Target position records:
----
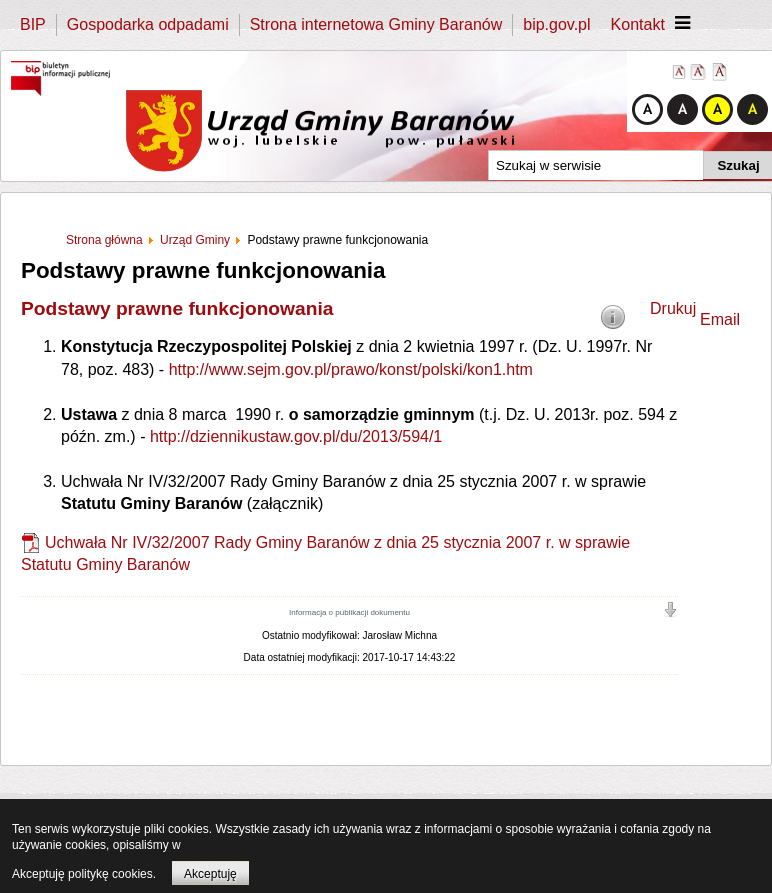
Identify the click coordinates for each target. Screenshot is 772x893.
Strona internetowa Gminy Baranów (376, 24)
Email (720, 319)
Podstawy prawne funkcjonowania (177, 308)
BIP (33, 24)
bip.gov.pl (556, 24)
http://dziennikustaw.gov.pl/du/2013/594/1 (296, 436)
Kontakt (638, 24)
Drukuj (673, 308)
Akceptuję (210, 874)
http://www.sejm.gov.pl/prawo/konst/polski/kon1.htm (351, 369)
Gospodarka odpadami (148, 24)
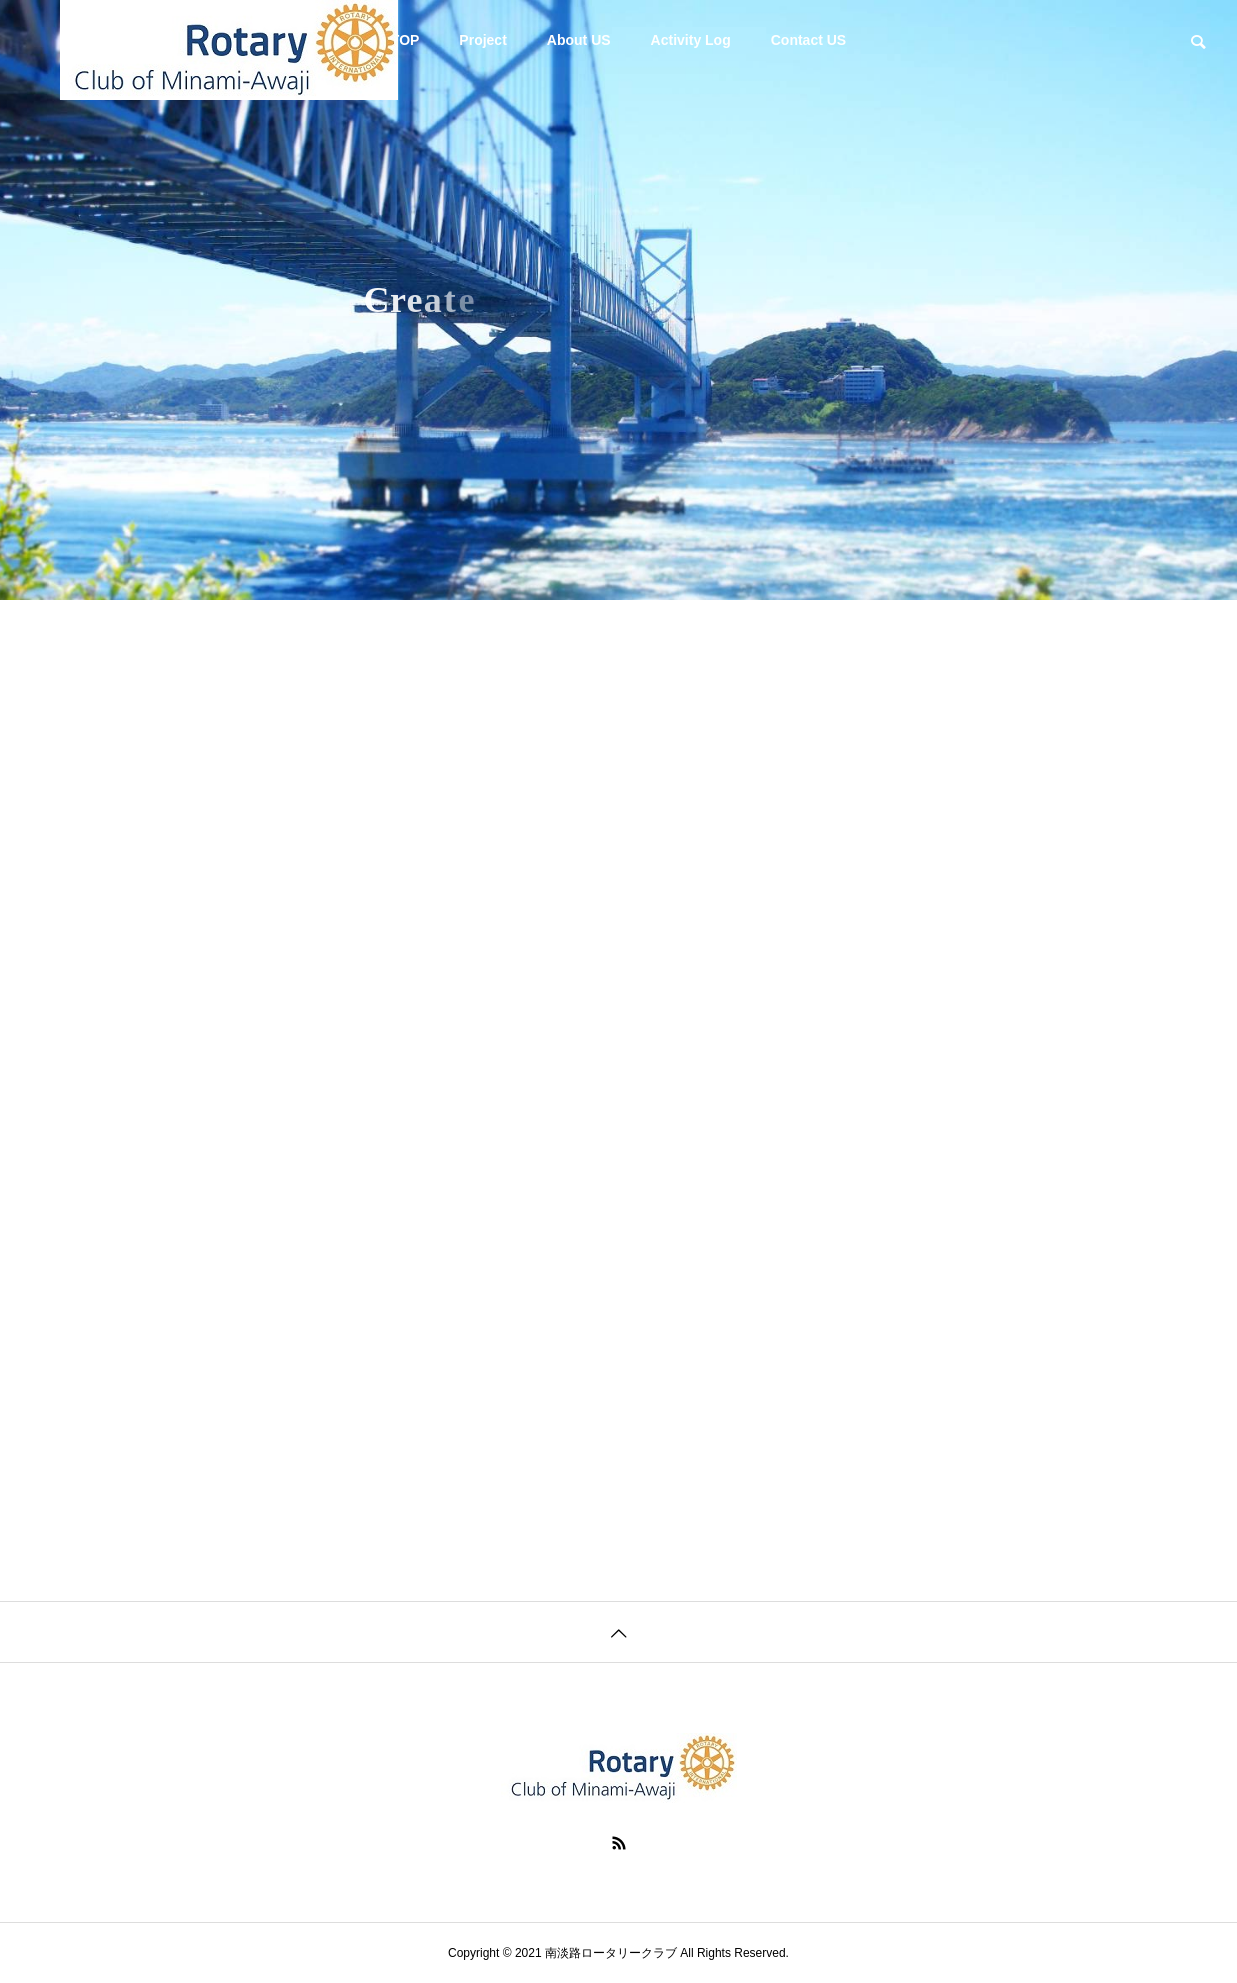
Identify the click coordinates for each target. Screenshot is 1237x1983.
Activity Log (691, 40)
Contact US (808, 40)
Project (482, 40)
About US (579, 40)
----
WHAT TO PRODUCE: Copy every item above word for word, leaving out the pictures.

OUTPUT OF THE EXERCISE:
Identify the click coordinates for each target. Screenshot is 772x893.
Strona internetowa Gminy Baranów (376, 24)
Email (720, 319)
Podstawy prawne funkcjonowania (177, 308)
BIP (33, 24)
bip.gov.pl (556, 24)
http://dziennikustaw.gov.pl/du/2013/594/1 (296, 436)
Kontakt (638, 24)
Drukuj (673, 308)
Akceptuję (210, 874)
http://www.sejm.gov.pl/prawo/konst/polski/kon1.htm (351, 369)
Gospodarka odpadami (148, 24)
Identify the click coordinates for each target. Screenshot is 1237x1983.
Activity Log (691, 40)
Contact US (808, 40)
Project (482, 40)
About US (579, 40)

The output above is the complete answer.